The former UFC featherweight and lightweight champion Conor McGregor has announced his retirement from Mixed Martial Arts.
The 30-year-old, who became the first male UFC fighter to hold titles in two different weight classes simultaneously, last fought in October 2018 and took to Twitter to state that he wouldn’t be stepping into the Octagon as a fighter again;
“Hey guys quick announcement, I’ve decided to retire from the sport formally known as ‘Mixed Martial Art’ today.
“I wish all my old colleagues well going forward in competition. I now join my former partners on this venture, already in retirement. Proper Pina Coladas on me fellas!”
He has ‘retired’ before, following his first fight - and loss - to Nate Diaz, in April 2016. He quickly reversed the statement.
Only a few hours before the latest declaration, McGregor had featured in a short kit for The Tonight Show Starring Jimmy Fallon, discussing with the eponymous host on his Irish background and heritage and, importantly, his whiskey brand, ‘Proper No. Twelve’.
Interestingly McGregor - appropriately in an Irish bar in NYC - expressed that he was in shape and ready for his first fight, with an event lined up for July.
Those plans seem to be scuppered with his proclamation of withdrawing from the world of Mixed Martial Arts.
McGregor has undeniably being the foremost breakout male star of the sport, dragging it headfirst into the mainstream, making sure his name is perpetually on the lips of even those unfamiliar with UFC and MMA.
His fight with Khabib Nurmagomedov back in October holds the record for the highest-selling pay-per-view UFC event McGregor, with 2.4million tickets sold.
Furthermore he can boast the four other highest PPV fights, accumulating a total of 7,817,000 buys to watch his bouts.
In tribute to The Notorious, The Sportsman takes a look at his three best moments inside the Octagon.
UFC 205 - Eddie Alvarez
To become the first man to hold two belts in the sports, McGregor faced Eddie Alvarez.

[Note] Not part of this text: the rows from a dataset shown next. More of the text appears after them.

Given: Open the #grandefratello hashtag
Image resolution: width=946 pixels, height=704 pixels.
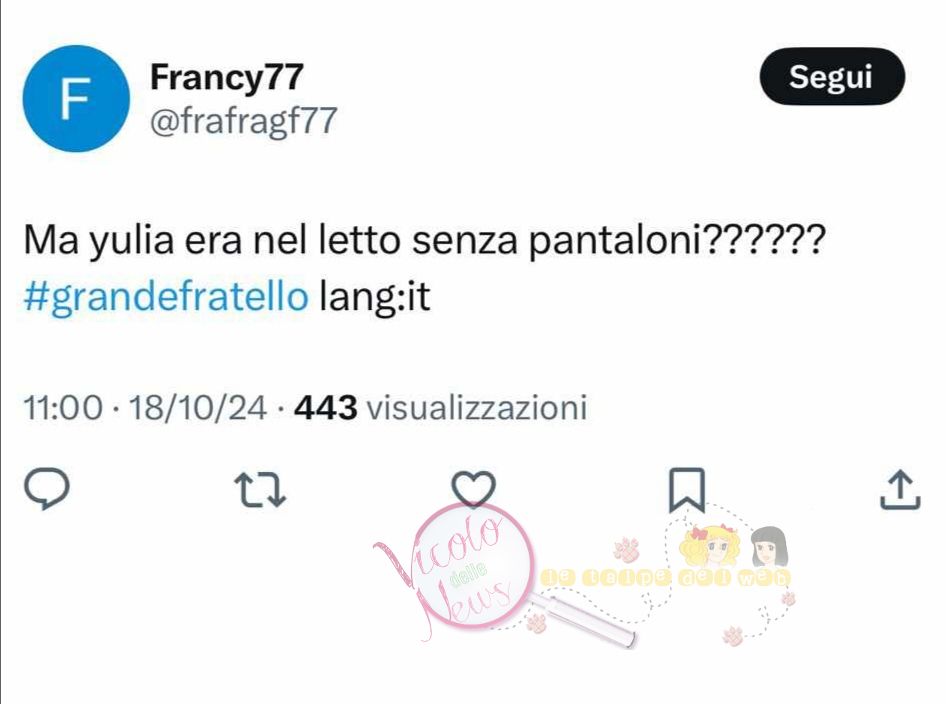Looking at the screenshot, I should click(x=166, y=296).
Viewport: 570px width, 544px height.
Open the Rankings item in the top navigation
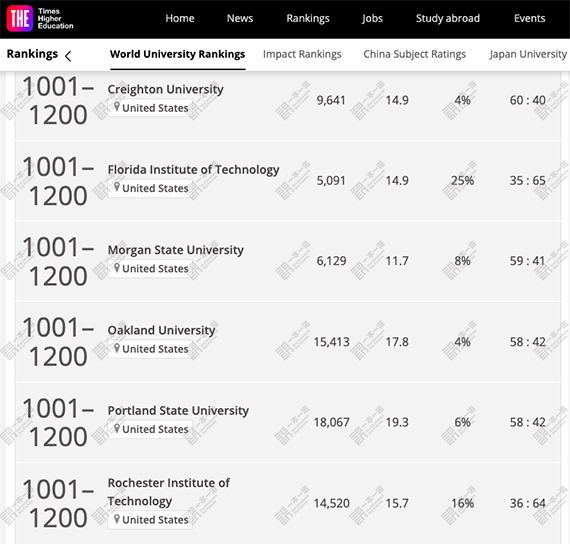click(x=308, y=19)
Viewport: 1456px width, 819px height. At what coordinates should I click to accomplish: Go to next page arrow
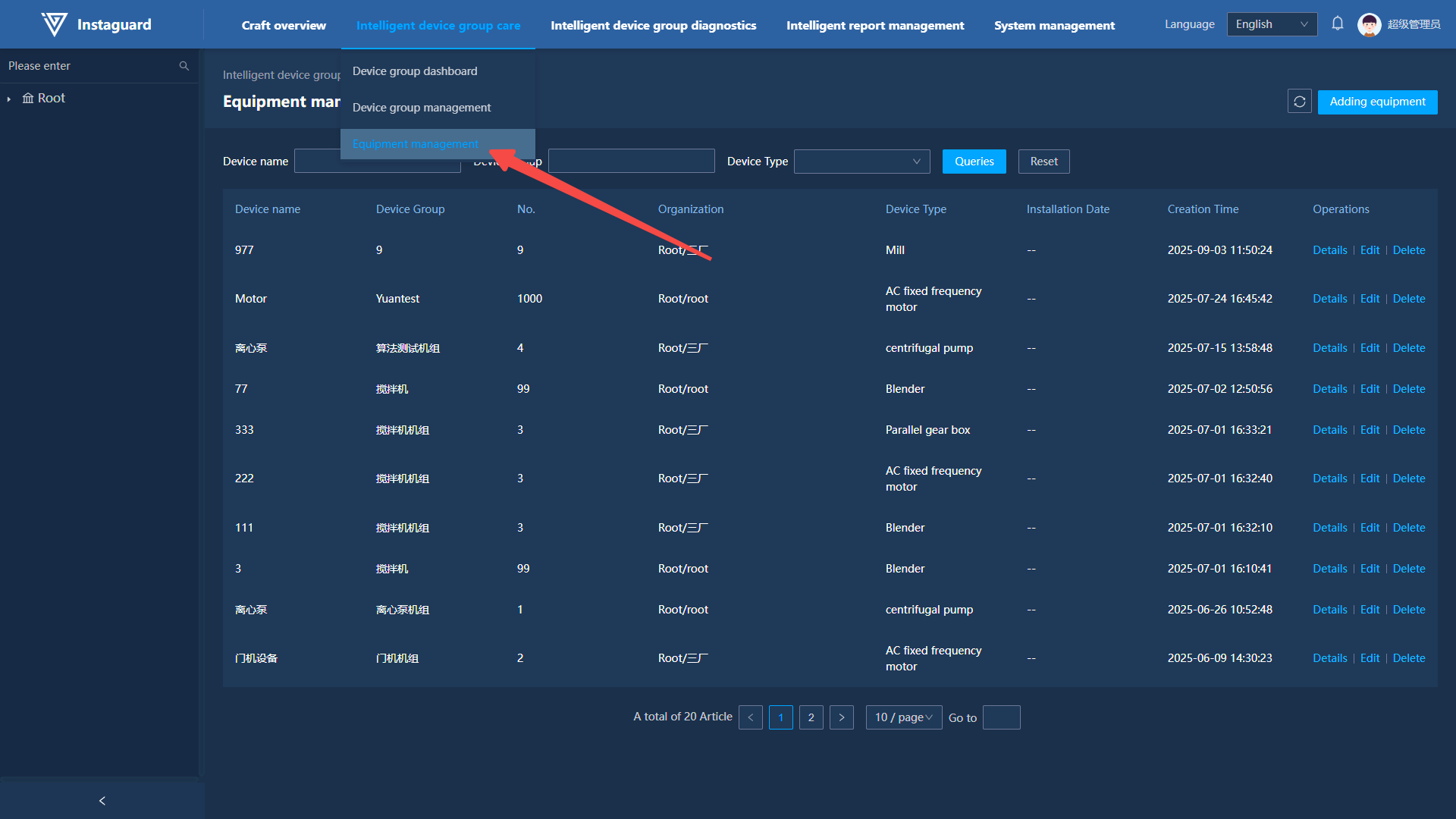click(841, 717)
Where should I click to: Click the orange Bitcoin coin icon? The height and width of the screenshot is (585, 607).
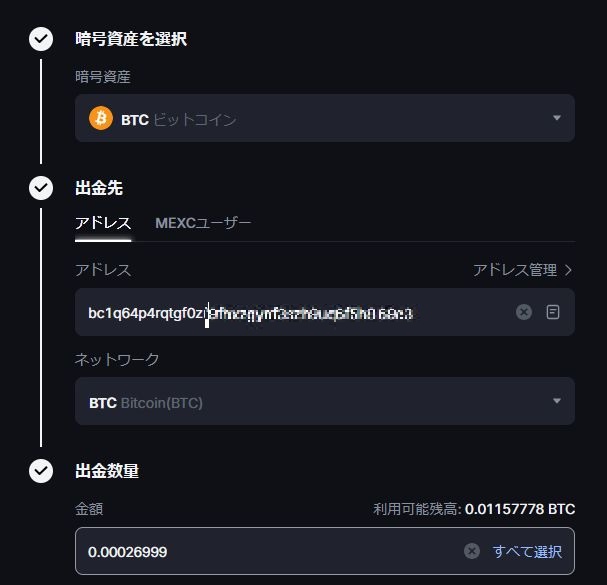101,119
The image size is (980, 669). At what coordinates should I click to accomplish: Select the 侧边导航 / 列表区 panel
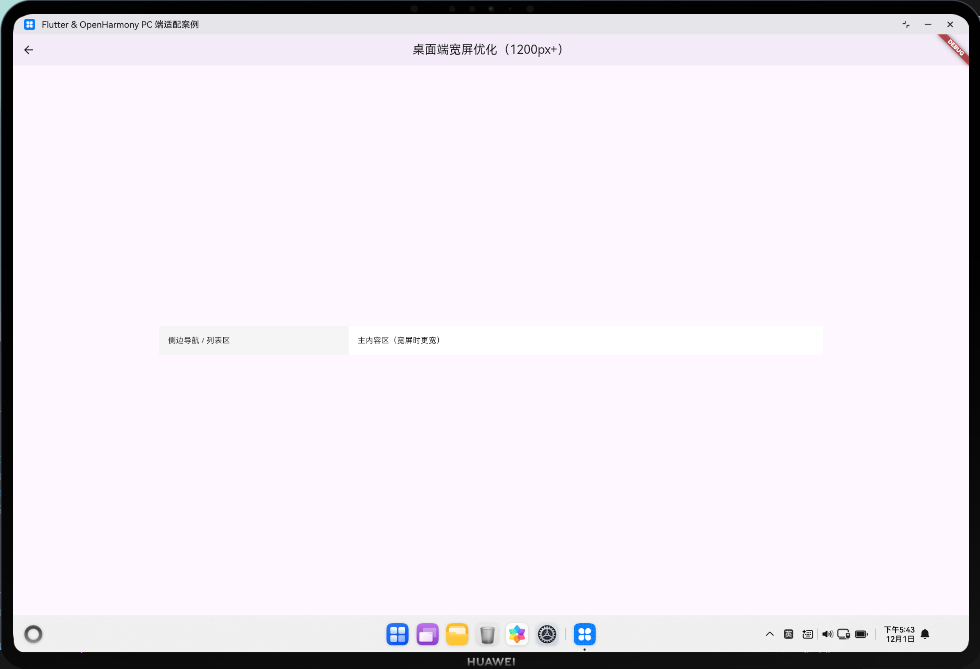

Controlled, disciplined, brutal; McGregor completed the checklist with this one as he didn’t just snatch the Lightweight Championship title, he bullied Alvarez out of it.
Alvarez was saved in the second round, and McGregor declared he wasn’t surprised at all about the result, proclaiming that no competitor was near his level to Joe Rogan to the post-fight spiel.
As McGregor said, his opponent shouldn’t have been anywhere near him in the Octagon. Outclassed.
“I’ll like to apologise….TO ABSOLUTELY NOBODY!”
UFC 202 - Nate Diaz
After the bloody first bout in April 2016 at UFC 196, with the American forcing McGregor to submit on the gory ground in the second round, Mystic Mac wreaked his revenge just four months later in Las Vegas though had to do it the hard way by proving he could go the distance.
The two men congratulated each other briefly in the immediate aftermath, but McGregor was declared the victor by majority decision (48-47, 47-47, 48-47) after seeing out all five rounds and making the national bloodbank once again green with envy,
Looks like we’re never going to get that decisive third fight now.
UFC 194 - Jose Aldo
McGregor vs Jose Aldo marks the moment the first global MMA superstar was launched and propelled the sport into the mainstream like no one else had done before.
At the MGM Grand in December 2015, the Irishman beat the best pound-for-pound fighter on the planet, the only UFC undisputed multiple-time world champion kickboxer at the time.
With an Ireland flag draped over one of the eight sides, confidence exuded virulently out of the then 27-year-old.
13 seconds in, McGregor connected with his third punch launched, dropping Aldo to the canvas, subsequently followed up double unmerciful clean hits to the face, and then wasted no time celebrating atop the ring, middle-finger gesturing and raining pretend-money.
The era of McGregor was undeniably here.